Mas a efetivação da mudança envolveu muito esforço concentrado. É que o processo de tirar o visto para o país, mesmo com o casamento realizado, não é um processo simples. Ela e o marido contrataram um advogado, que morava em Londres, para cuidar dos requisitos. Até a mudança para Londres e a organização da papelada, foi preciso um processo de cerca de um ano. 

“Como meu visto era pra família tinha muita coisa que tinha que provar. O Adam tinha que provar que estava trabalhando, há quanto tempo morava em Londres, mostrar nossos extratos bancários, tínhamos um folder que era umas 50 páginas de papelada”, relembra. Lívia considera que a cidade oferta muita oportunidade de trabalho, no entanto, não necessariamente na área de atuação que a pessoa já tenha. Ela, que trabalhava com comunicação no Piauí, se viu assumindo, por dois anos, a gerência de um restaurante na cidade.

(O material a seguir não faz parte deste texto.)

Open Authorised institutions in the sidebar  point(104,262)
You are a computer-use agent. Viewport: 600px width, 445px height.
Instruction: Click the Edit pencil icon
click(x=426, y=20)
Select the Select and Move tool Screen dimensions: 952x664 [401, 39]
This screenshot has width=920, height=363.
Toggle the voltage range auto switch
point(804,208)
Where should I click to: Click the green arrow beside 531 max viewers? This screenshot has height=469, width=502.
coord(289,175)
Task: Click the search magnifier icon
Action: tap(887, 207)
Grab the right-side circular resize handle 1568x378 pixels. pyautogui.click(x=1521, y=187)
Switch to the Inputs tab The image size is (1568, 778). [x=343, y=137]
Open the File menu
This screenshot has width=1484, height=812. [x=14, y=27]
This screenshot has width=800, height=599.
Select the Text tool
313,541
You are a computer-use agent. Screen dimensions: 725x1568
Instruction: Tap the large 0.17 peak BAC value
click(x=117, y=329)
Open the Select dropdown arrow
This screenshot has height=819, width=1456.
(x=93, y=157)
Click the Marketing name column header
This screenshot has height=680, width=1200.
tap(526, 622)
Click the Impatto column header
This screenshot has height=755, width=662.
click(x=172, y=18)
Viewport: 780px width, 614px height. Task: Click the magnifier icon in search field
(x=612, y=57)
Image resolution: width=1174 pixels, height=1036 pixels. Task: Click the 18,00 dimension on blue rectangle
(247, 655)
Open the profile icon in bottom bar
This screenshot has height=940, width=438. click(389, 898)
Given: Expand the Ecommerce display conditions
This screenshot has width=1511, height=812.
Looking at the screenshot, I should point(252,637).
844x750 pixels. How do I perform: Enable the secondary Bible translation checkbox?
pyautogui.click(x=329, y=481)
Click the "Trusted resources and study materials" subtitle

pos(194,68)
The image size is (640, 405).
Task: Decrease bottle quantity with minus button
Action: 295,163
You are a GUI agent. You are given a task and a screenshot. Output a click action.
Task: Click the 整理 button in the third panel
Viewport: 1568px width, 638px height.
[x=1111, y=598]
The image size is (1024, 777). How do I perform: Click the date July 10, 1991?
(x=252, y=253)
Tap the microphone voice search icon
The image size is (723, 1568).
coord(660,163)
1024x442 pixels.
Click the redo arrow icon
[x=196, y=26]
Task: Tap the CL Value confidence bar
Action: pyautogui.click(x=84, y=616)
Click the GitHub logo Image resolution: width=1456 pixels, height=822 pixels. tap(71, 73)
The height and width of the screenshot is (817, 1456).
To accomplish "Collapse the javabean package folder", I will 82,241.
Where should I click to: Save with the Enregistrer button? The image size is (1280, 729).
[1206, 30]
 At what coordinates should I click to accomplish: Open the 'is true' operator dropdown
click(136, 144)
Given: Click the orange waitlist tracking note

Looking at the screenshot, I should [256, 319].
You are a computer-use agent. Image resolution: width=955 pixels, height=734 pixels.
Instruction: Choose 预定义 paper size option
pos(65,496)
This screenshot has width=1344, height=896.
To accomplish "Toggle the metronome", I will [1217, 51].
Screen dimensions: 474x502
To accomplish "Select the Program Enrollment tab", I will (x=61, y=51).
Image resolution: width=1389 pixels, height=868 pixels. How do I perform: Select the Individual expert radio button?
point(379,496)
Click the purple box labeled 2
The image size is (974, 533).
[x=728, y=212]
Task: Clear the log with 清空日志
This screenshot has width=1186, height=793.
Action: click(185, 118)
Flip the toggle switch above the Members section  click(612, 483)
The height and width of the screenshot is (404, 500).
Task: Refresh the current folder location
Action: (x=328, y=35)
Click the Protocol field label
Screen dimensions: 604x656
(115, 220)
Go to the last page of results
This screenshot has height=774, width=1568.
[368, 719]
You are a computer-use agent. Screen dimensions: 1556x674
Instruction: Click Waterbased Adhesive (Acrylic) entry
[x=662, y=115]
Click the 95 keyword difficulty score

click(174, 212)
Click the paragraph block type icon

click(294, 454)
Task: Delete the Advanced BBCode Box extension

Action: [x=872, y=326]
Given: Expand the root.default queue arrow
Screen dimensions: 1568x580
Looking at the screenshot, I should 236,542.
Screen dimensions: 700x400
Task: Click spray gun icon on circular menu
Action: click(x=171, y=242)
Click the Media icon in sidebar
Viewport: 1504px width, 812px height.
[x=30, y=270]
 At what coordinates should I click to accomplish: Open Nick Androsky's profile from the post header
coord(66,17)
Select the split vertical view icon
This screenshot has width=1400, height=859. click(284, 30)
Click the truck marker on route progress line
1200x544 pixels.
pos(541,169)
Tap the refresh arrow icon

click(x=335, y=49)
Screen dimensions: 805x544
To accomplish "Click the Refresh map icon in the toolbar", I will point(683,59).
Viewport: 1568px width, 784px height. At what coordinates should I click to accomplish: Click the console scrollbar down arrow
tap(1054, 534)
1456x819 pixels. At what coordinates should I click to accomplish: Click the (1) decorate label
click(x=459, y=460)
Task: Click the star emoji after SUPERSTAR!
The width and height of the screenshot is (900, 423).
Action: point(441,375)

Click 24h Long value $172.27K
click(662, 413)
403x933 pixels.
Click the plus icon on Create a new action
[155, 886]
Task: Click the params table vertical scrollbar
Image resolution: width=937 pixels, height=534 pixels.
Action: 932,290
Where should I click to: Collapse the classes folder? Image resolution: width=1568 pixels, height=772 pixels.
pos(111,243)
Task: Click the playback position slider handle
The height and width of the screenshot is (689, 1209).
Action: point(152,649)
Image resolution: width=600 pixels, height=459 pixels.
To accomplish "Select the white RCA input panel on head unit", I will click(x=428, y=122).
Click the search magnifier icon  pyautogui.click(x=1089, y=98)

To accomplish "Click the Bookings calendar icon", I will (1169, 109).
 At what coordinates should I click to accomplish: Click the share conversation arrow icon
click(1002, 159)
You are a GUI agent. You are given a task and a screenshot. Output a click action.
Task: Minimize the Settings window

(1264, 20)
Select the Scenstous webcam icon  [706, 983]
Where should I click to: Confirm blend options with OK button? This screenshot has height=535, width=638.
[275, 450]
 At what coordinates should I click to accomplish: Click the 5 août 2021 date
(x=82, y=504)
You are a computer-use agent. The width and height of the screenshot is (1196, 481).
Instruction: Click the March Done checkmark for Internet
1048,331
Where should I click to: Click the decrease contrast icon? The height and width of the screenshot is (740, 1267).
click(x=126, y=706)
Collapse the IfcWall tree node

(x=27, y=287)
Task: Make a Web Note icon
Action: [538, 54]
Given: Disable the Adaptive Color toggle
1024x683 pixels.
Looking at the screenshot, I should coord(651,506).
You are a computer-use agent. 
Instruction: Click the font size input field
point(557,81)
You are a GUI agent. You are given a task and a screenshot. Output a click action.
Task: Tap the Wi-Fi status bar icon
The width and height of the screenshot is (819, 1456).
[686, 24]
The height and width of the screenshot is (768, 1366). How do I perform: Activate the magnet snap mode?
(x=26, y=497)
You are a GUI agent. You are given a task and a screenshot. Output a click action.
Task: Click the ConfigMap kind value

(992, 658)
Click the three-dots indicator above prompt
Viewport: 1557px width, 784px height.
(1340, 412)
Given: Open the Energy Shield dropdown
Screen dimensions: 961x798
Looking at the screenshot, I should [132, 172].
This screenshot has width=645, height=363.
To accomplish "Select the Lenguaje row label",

Lívia mudou-se para Londres onde mora o marido. (Foto: Arquivo Pessoal)

Lívia destaca que o trabalho no restaurante, apesar de bem remunerado, necessitava de uma carga horária muito exigente. Por isso, aos poucos, ela conta que buscou prospectar a área de comunicação. “Se você era advogado e quer advogar, por exemplo, não é tão fácil porque aqui eles consideram a experiência local e assim vale para as outras profissões. Ou é indicado que você comece por trabalhos voluntários ou algum estágio. Foi isso que fiz. Comecei um trabalho voluntário para ter oportunidade de trabalhar com comunicação”, afirma.

Além das oportunidades e da possibilidade de conhecer o mundo pela facilidade em acessar bens e serviços, Lívia destaca que nos contras pesam o custo de vida, que é muito alto na cidade inglesa e, claro, a saudade de quem ficou no Piauí. “Moro em Londres já faz cinco anos e sinto falta de muita coisa: família, amigos, de uma intimidade que só aí a gente tem de ir na casa do vizinho e perguntar o que tá fazendo. Aqui, as coisas são cronometradas, você tem que planejar com muita antecedência; se você trabalha em restaurante, tem que pedir folga para ver alguém. Sinto falta de ter mais intimidade com as pessoas e também do clima, aqui tá sempre chovendo, nublado”, elabora. 

"Sinto falta de ter mais intimidade com as pessoas e também do clima, aqui tá sempre chovendo, nublado", ressalta Lívia Moura.

No entanto, para serenar a saudade, a piauiense encontrou um abrigo: uma loja que vende produtos brasileiros. É comendo cuscuz, tendo acesso a frutas e comidas feitas como no Brasil, que o aperto da distância diminui. Para ela, ainda é uma opção voltar a morar no Piauí, mas a perspectiva se dará a longo prazo. Agora, trabalhando com comunicação e buscando organizar melhor o tempo e a saúde, o objetivo é estar focada na próxima vinda.